Warm Water from Arctic Dams: a Climate Blindspot and Opportunity
With Ali Bin Shahid, Cliff Krolick, and Didi Pershouse 11/11 at 11 AM EST!
Enroll in Course
Join us November 11th, at 11 AM EST
for our online Mini Workshop
(Click here to see this in your time zone)
Climate on the planet is influenced by many living processes in land, sea, and sky, and humans have influenced nearly all of these processes. However, certain regions have been changed so radically by human projects, that the effects are compounding and cascading. If we focus our efforts on these places, as trigger points or "nodal interventions," we will have a far greater effect, as we work to restore a living climate.
The Arctic is one of those regions. Arctic mega-dams now release warm water during the winter into frozen landscapes. This melts ice and snow, creates heat-trapping fog, and warms oceans.
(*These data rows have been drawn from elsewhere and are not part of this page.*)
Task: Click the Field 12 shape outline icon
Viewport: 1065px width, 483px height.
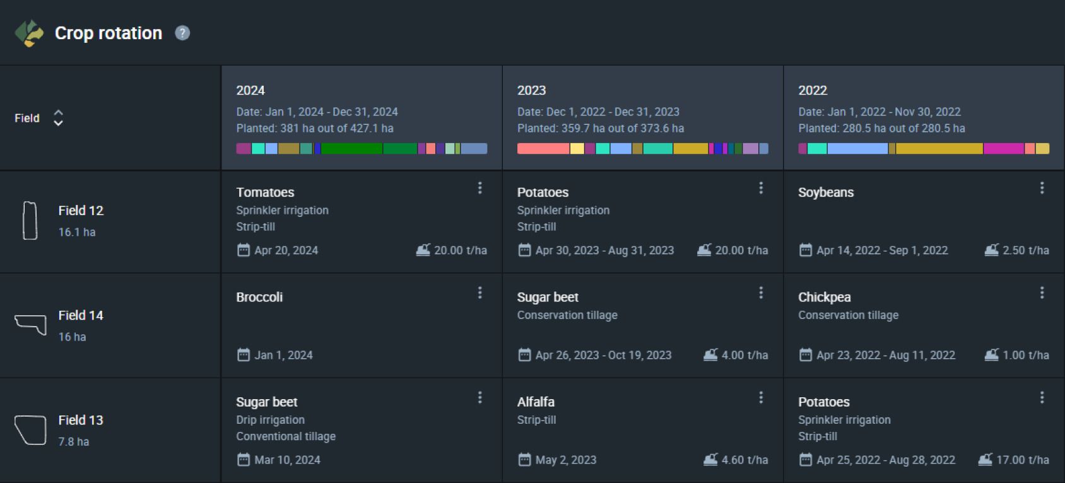Action: click(30, 221)
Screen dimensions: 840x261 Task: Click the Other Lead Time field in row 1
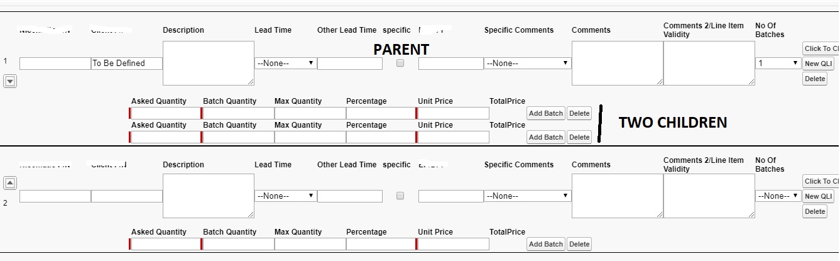(x=349, y=64)
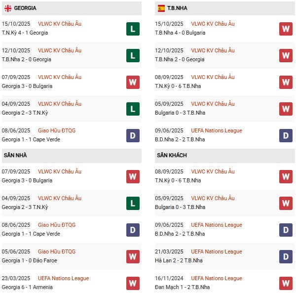Click the W badge for Georgia 1 - 0 Đảo Faroe

(x=133, y=256)
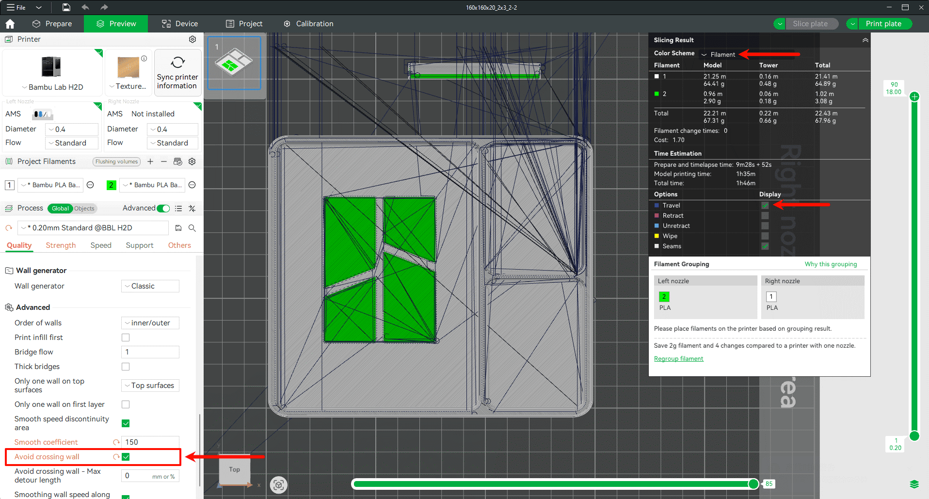Image resolution: width=929 pixels, height=499 pixels.
Task: Open the Color Scheme Filament dropdown
Action: 718,55
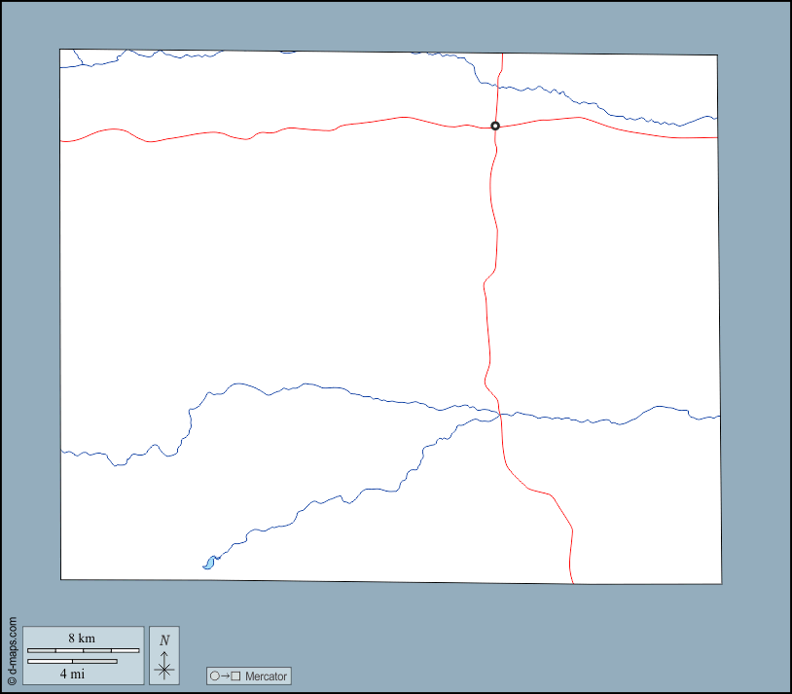The height and width of the screenshot is (694, 792).
Task: Click the city marker circle on the map
Action: coord(495,126)

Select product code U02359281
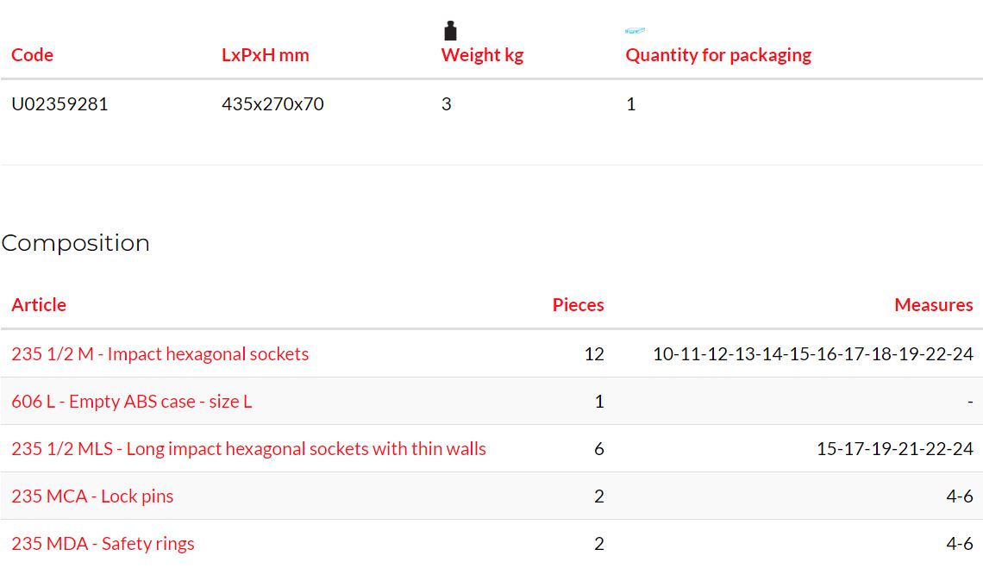coord(59,104)
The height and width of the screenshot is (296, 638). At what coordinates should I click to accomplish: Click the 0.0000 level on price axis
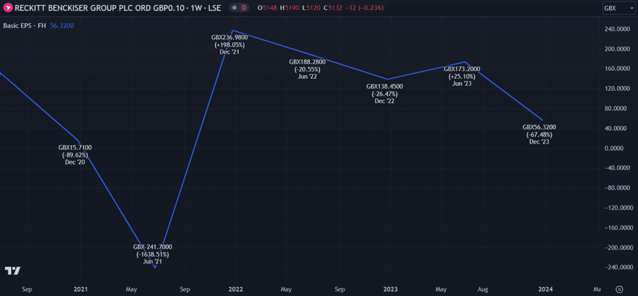[x=617, y=148]
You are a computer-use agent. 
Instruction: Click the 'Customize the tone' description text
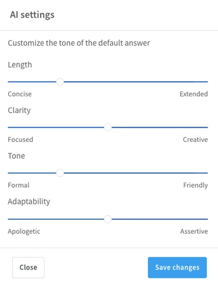click(x=79, y=43)
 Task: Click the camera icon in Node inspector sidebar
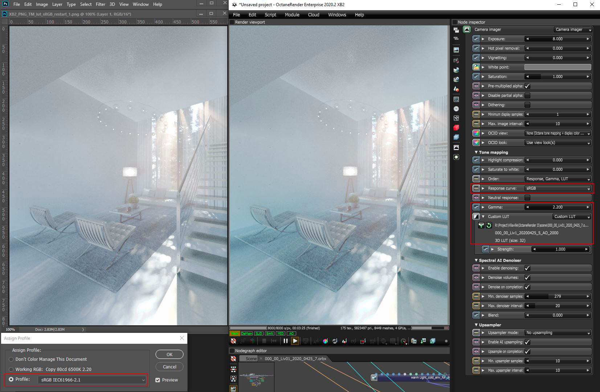click(x=456, y=61)
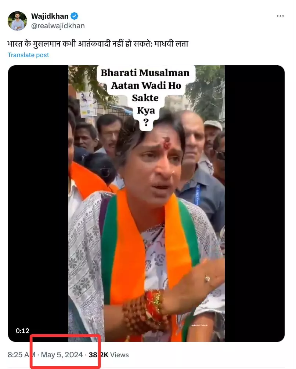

These water releases have dramatically changed air and water temperatures and precipitation in measurable ways, which then impact global weather through shifts in ocean currents and planetary airflows. The dams also hold back essential nutrients from ocean ecosystems--nutrients that we now know are key to biodiverse food webs, carbon cycling, mixing of ocean layers, cloud formation, and other key aspects of climate and life.
These effects of the changes in river flows are a "blind spot" in climate science, rarely talked about or modeled, even though these mega-dams were actually designed (in part) specifically to help thaw the soils and change the weather in far North regions like Siberia.
Blind spots are also opportunities: Through understanding and acting on this issue, we have a unique opportunity to shift the climate and restore ecosystems. What do we know? And what options are there for addressing it?
We will be joined by two people who have become important voices in revealing the effects of these dams. We will hear from them and then we will have deep strategic conversation with everyone attending.
Ali works with multidisciplinary teams to pair simple field work with rigorous assurance. On the ground you will see infiltration pits, riparian corridors, and wetland fingers. On the screen you will see digital twins and physics-aware models wired to trigger-point frameworks, so stakeholders can test options before they spend. He works with Ten Lives on regenerative festival terrains, and co founded PSKL Water for All to accelerate small water cycle repair at project scale. He documents methods in on his bestselling Substack Regenesis, turning field trials into repeatable playbooks.

Cliff Krolick has spent three years in research and educational presentations for the North American Megadam Resistance Alliance (NAMRA), is on the steering committee of the New England Canadian Provinces Alliance (NECAPA) and was instrumental in forming NARDA ( North American River and Dams Alliance). Cliff's work evolved from the late Hans Neu, (who was head of the Bedford Institute of Oceanography from 1964-1984) and from Stephen Kasprzak, (author of Arctic Blue Deserts, and a prolific investigator who also followed the existing work of Hans Neu.) Cliff is also a lifelong organic gardener, and has worked for 50 years as a self-taught creative architect/builder in all aspects of home construction.

Your Instructor
Didi Pershouse is well known as an innovative international educator both in-person and online. She is the founder of the Land and Leadership Initiative. Her facilitator's guide Understanding Soil Health and Watershed Function is used in over 90 countries.
She became deeply involved in the intersection of food systems and health systems while providing rural health care for two decades at The Center for Sustainable Medicine, and wrote The Ecology of Care: Medicine, Agriculture, Money, and the Quiet Power of Human and Microbial Communities.
She has written a field training manual for the UN-FAO Farmer Field School Program and the Andhra Pradesh Community Managed Natural Farming Initiative in India, involving over 1,000,000 smallholder farmers. She was a contributing author to The Climate Emergency: How Africa Can Survive and Thrive; Climate Change and Creation Care; and Health in the Anthropocene. She was one of five speakers at the United Nations-FAO World Soil Day in 2017.
She serves on the Planning Commission for her town, is a board supervisor for the White River Natural Resources Conservation District, and is on the board of directors of Regenerate Earth, Soil Carbon Coalition and the Vermont Healthy Soils Coalition. While serving on the state appointed Payment for Ecosystem Services and Soil Health Working Group, she helped to reorient the program back to its public roots. She led a successful effort to conserve the Zebedee Headwaters Wetland while serving as a Vermont Conservation Commissioner.
She is on the Vision Council of the Global Earth Repair Convergence, and a member of the Ecosystem Restoration Alliance. She is a lineage member of the Change Agent Development Community (stewarded by Carol Sanford), and is seeding new communities of practice in a Wisdom tradition that uses living systems thinking.